Audi/VW/Porsche esteem F1 less than they do endurance racing so that is where they spend their racing budget. Ferrari esteems F1 more than endurance racing so that is where they spend the bulk of their budget etc. Each team sets their budget in relation to their expected return on investment, PR/image value and other benefits. What they do with that budget is another matter.
If the regs are tight and there is only 5% of the car wherein they can tinker in search of speed, then that is where they tinker. If the regs are loose and there is 95% of the car where they can look for speed, then that is where they will tinker. Now if the regs allow CVTs, various engine configs, active suspension, then that is where the budget will get spent. They will still spend the same budget because the budget is determined by the esteem each team places upon F1 involvement. However with looser regs the teams may actually get to tinker in areas that have direct crossover application to road cars like the aforementioned CVTs, active suspension etc. To day's cars are so narrowly spec's by the regs that the teams have to spend most of their budget in the tunnels, on the post rigs, running CFD with a gazillion teraflops, and stuff that is of little practical value to the manufacturers.
That will drive them away more than anything else.
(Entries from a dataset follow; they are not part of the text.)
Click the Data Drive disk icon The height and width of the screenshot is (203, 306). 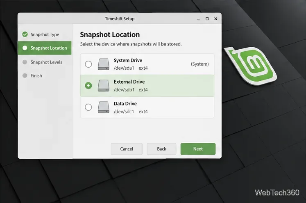coord(103,107)
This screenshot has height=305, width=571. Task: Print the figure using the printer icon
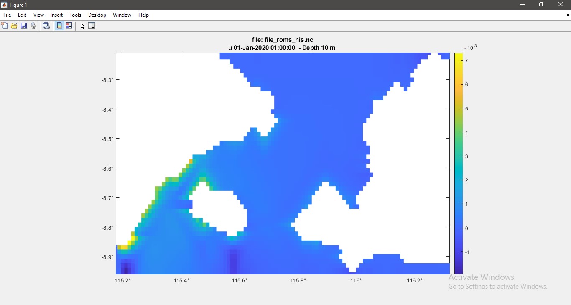coord(33,26)
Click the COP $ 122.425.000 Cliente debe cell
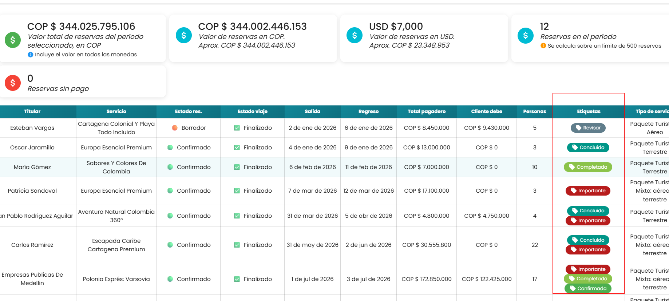This screenshot has width=669, height=301. point(487,279)
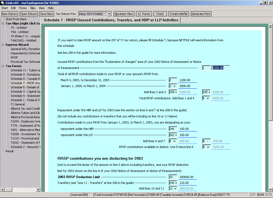Run the Check button
This screenshot has width=273, height=198.
(x=160, y=14)
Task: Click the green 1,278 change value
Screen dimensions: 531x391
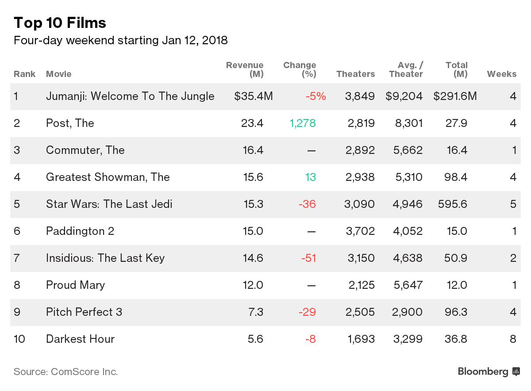Action: tap(303, 123)
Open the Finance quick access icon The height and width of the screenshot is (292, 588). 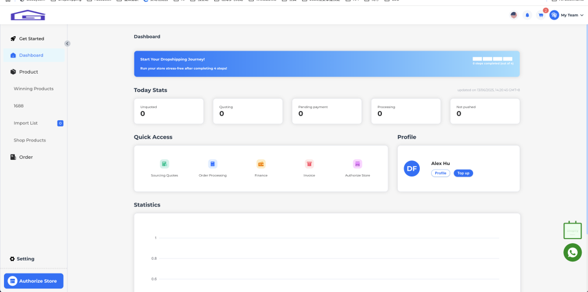(x=261, y=164)
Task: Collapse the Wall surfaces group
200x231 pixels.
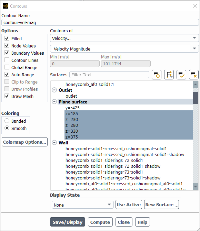Action: [x=54, y=143]
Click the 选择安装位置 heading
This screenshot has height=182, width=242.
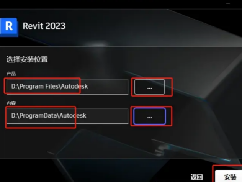(x=27, y=59)
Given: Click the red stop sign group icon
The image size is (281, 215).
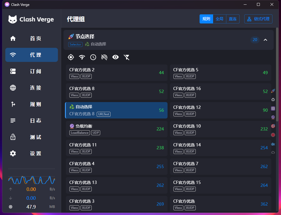Looking at the screenshot, I should [273, 135].
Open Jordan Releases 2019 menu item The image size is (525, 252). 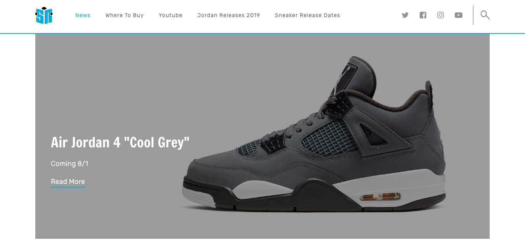229,15
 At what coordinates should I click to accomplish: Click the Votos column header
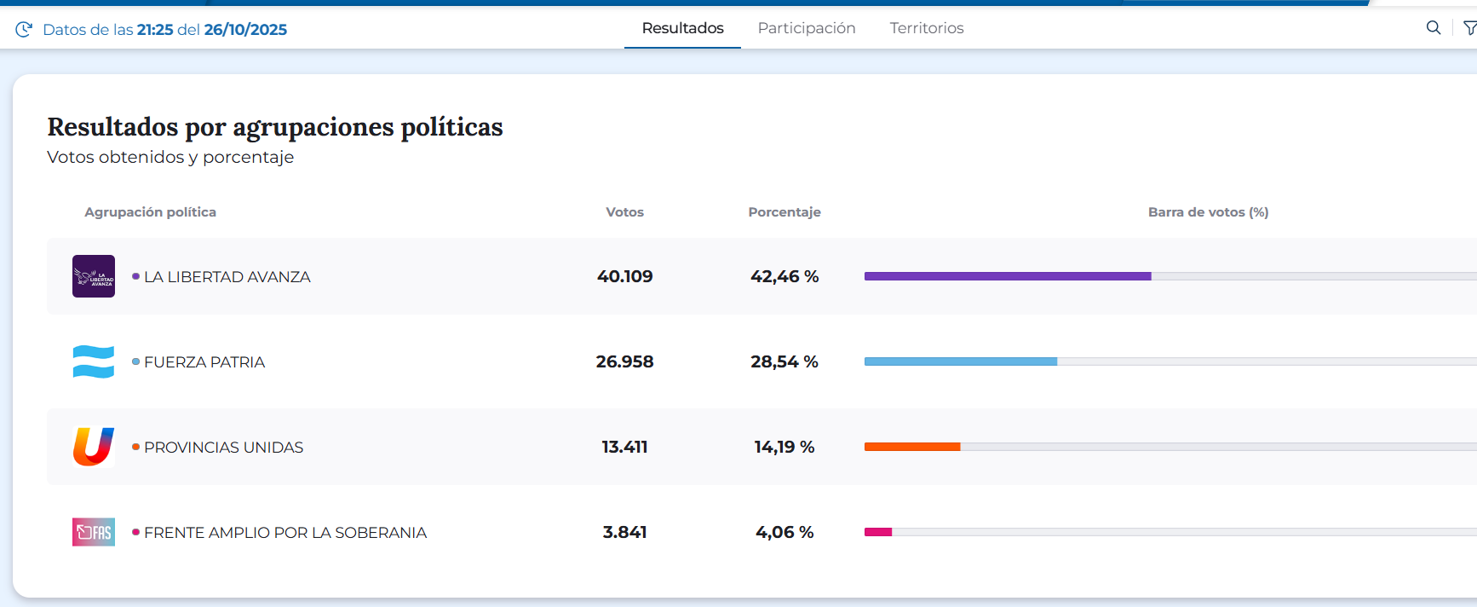coord(624,212)
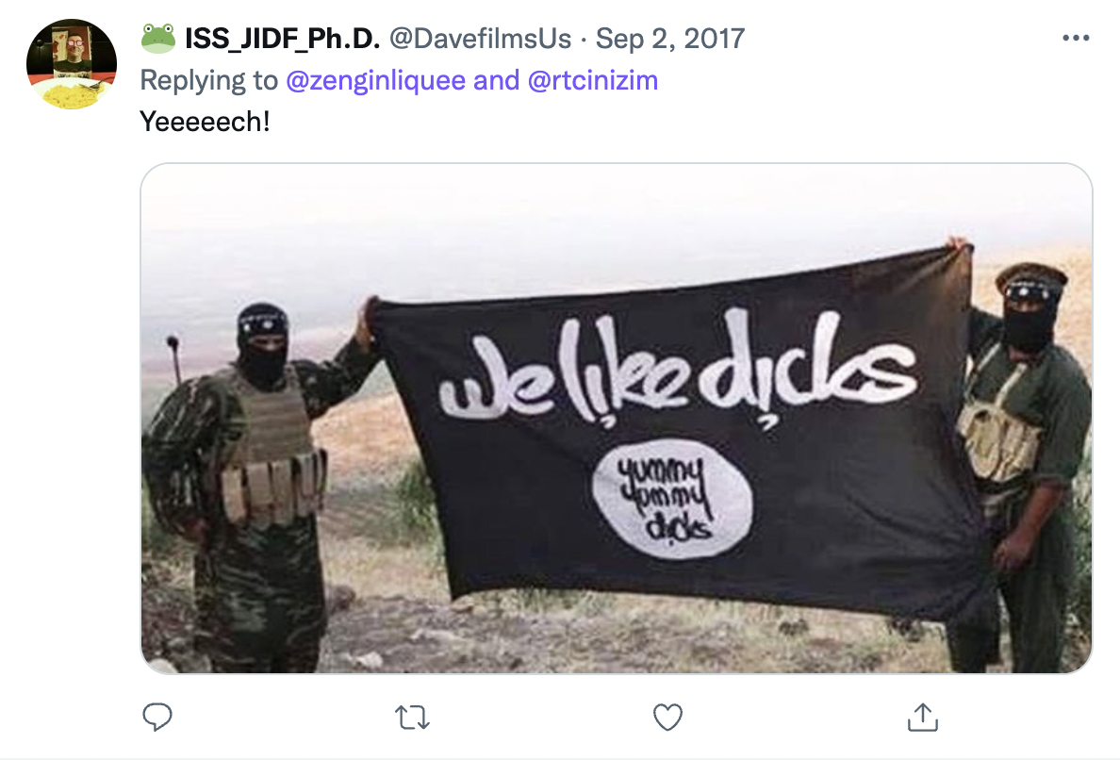Open the three-dot more options menu
The height and width of the screenshot is (760, 1120).
tap(1076, 38)
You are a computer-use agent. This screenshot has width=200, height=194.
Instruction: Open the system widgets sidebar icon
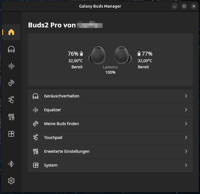click(11, 134)
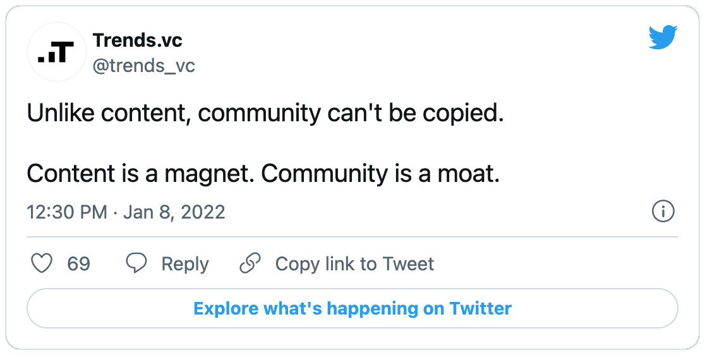Open the Trends.vc profile avatar
705x355 pixels.
point(57,52)
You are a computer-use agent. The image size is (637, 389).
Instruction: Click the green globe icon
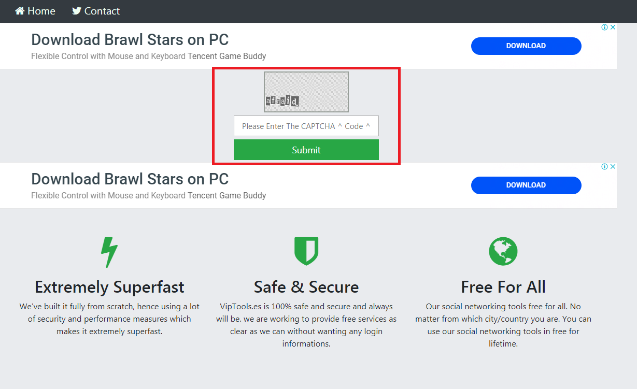[x=503, y=251]
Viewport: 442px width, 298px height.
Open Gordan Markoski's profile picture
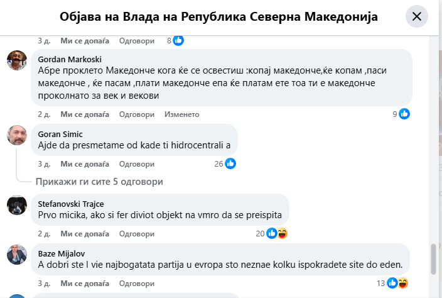[x=17, y=61]
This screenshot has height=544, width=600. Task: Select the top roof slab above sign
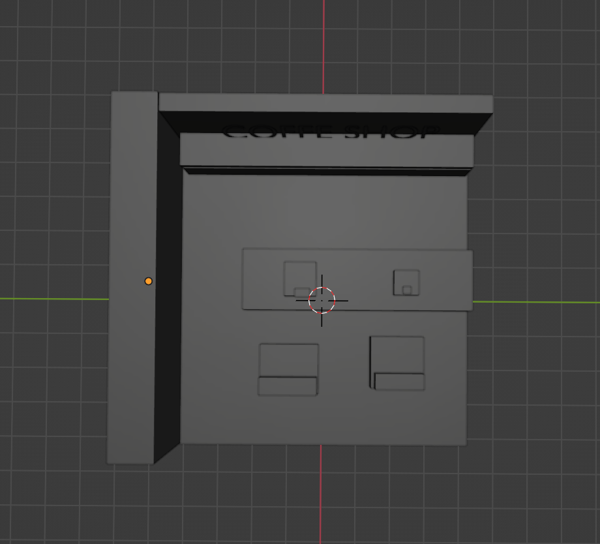[325, 103]
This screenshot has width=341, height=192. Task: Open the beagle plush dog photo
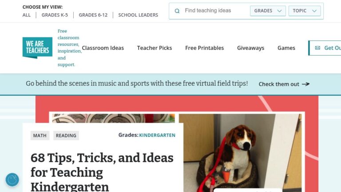[240, 153]
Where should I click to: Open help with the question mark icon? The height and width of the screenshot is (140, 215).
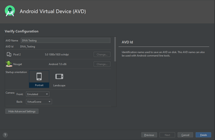pos(5,135)
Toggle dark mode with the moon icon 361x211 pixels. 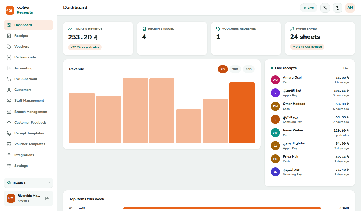coord(338,8)
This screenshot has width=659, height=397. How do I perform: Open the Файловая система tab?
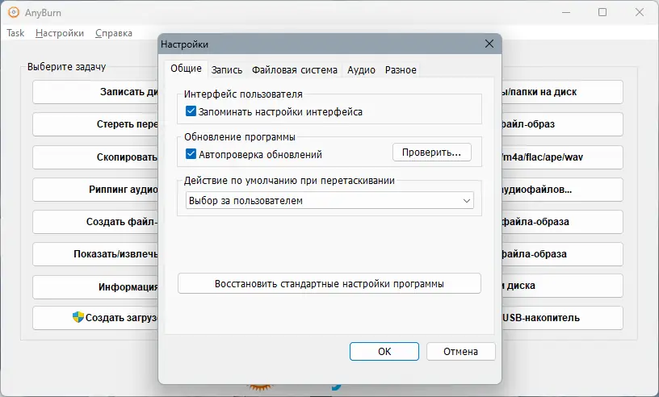(x=294, y=70)
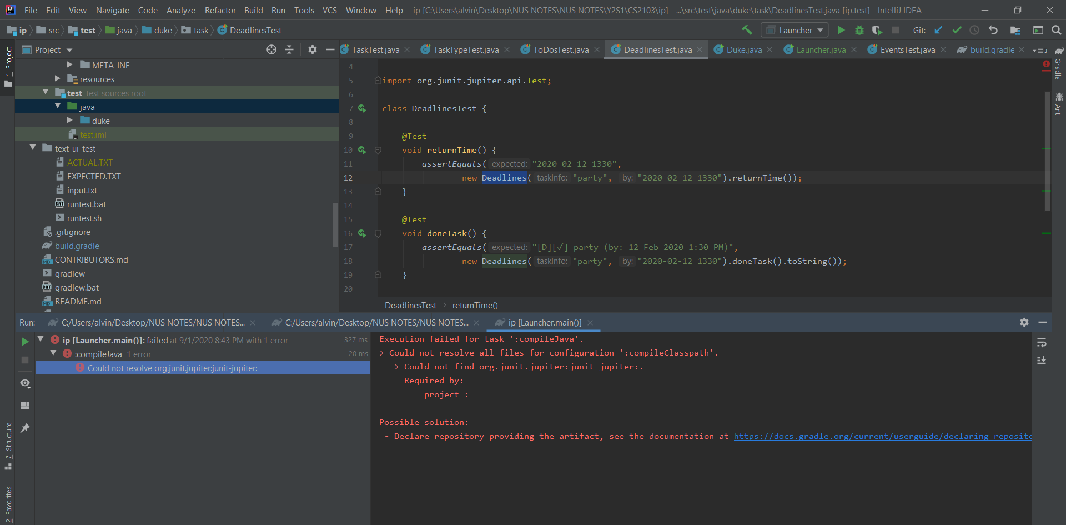Collapse all nodes in Project panel

click(x=289, y=49)
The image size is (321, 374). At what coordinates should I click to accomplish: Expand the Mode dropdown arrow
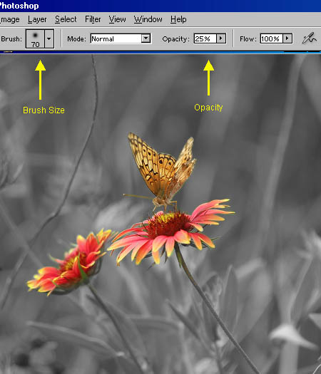point(146,38)
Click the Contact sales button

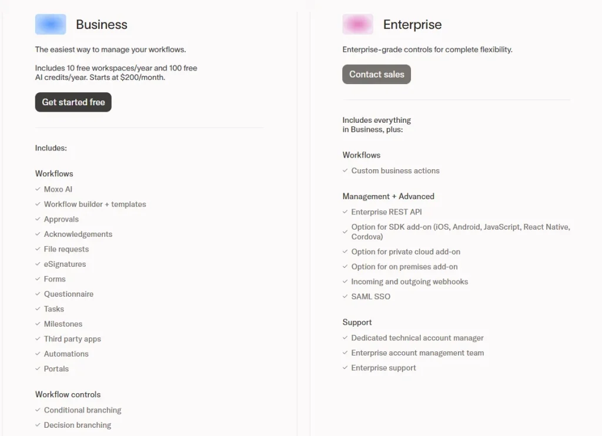click(376, 74)
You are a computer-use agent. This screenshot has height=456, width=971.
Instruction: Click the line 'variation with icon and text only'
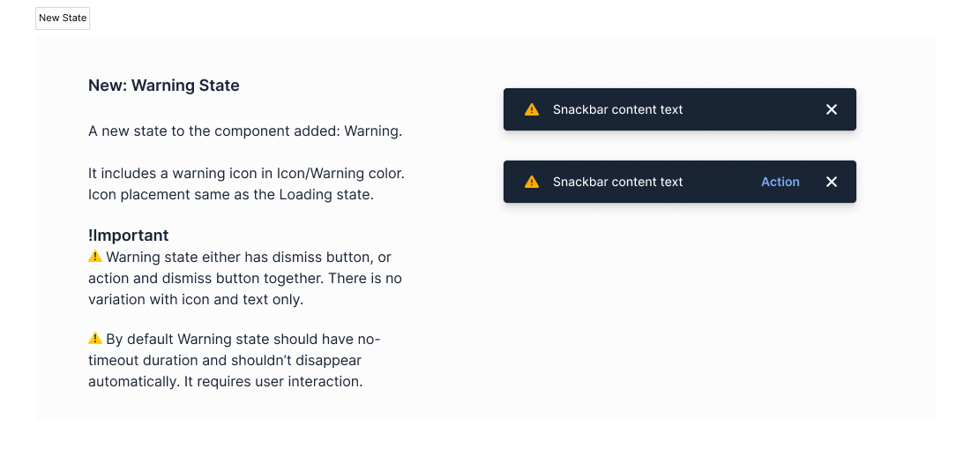coord(196,300)
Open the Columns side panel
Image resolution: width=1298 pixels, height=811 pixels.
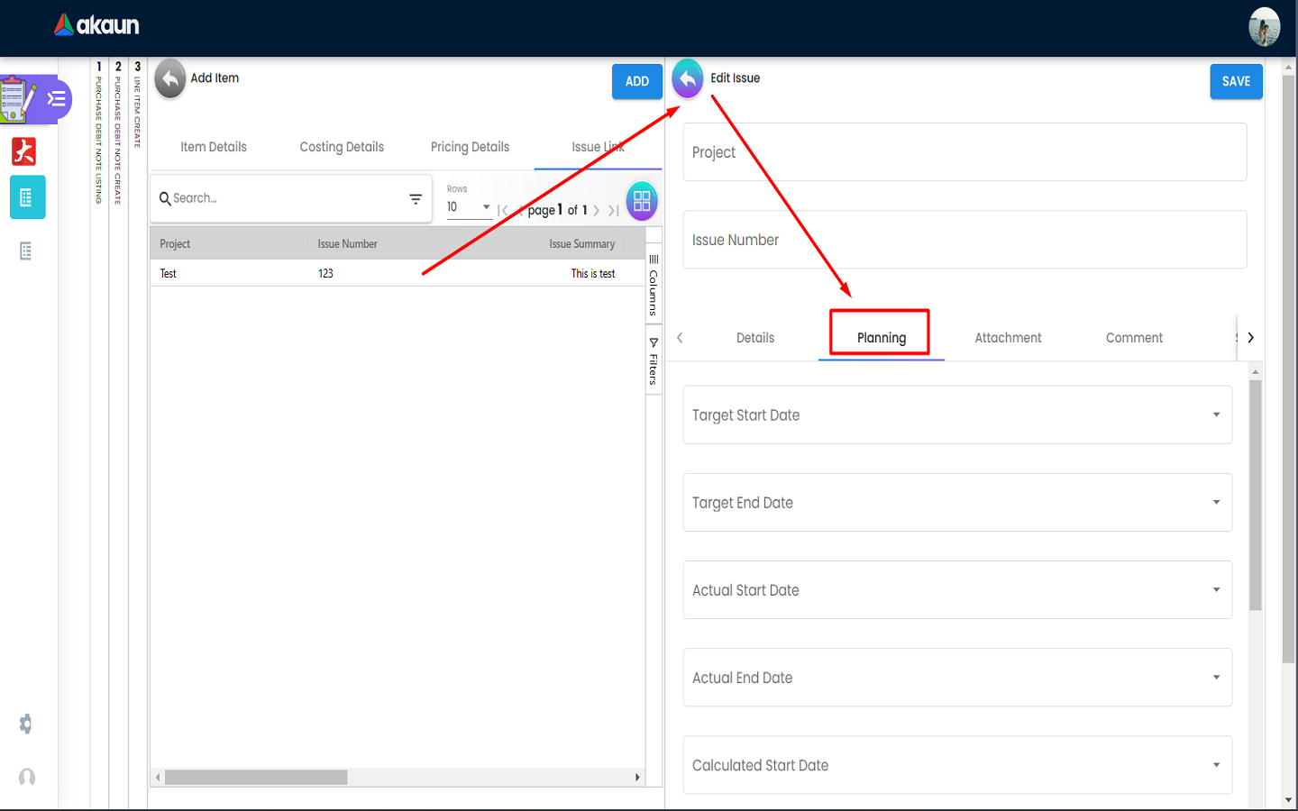tap(654, 284)
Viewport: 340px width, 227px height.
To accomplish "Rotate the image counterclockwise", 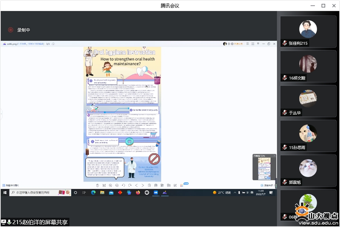I will coord(123,185).
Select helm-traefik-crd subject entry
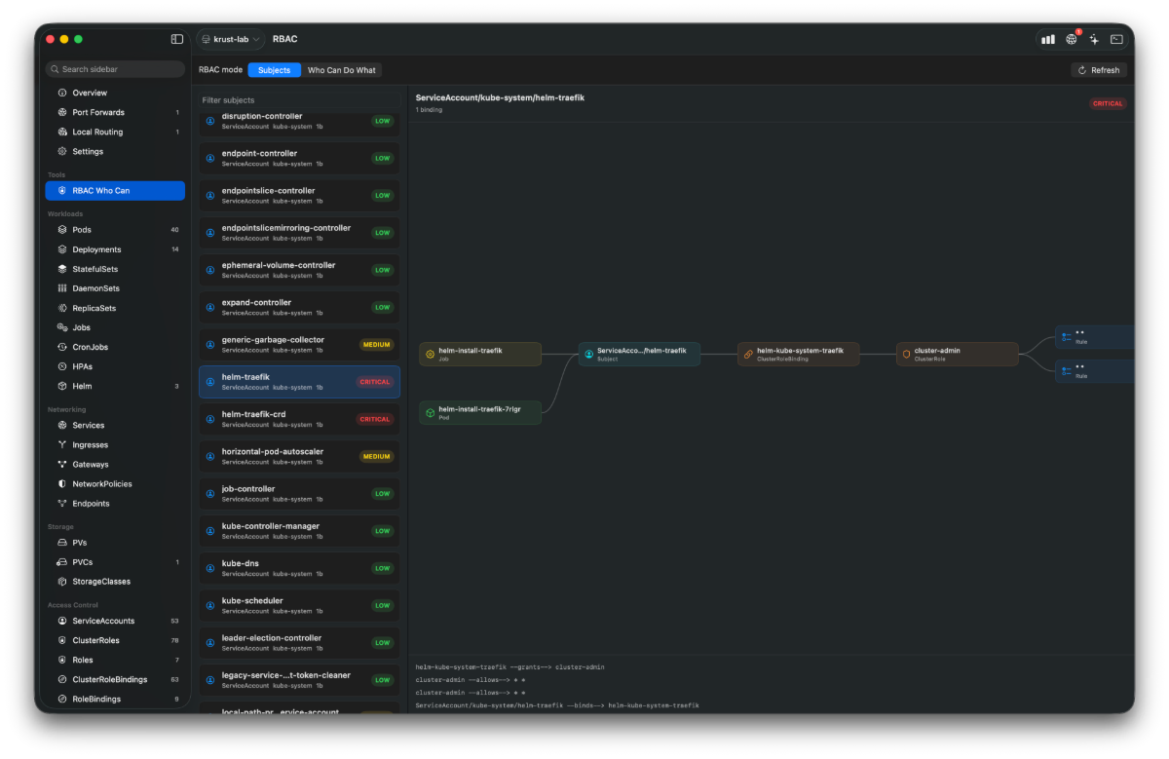Screen dimensions: 1169x759 (299, 419)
Look at the PR value Audi got from its LeMans diesels. That alone achieved for them more than the F1 crown has ever achieved for Renault. F1 needs to wake up and become relevant technologically for everyday road cars. About the only road car relevant thing F1 has contributed in recent years is some better understanding of combustion flamefronts, chamber shape, intake port sonics, EFI sensors and engine mapping along with TC. Now even that is frozen by the rules. This is plain stupid.
Opening the regs will tend to keep manufacturer interest. Tightening them and you approach having a spec racer series.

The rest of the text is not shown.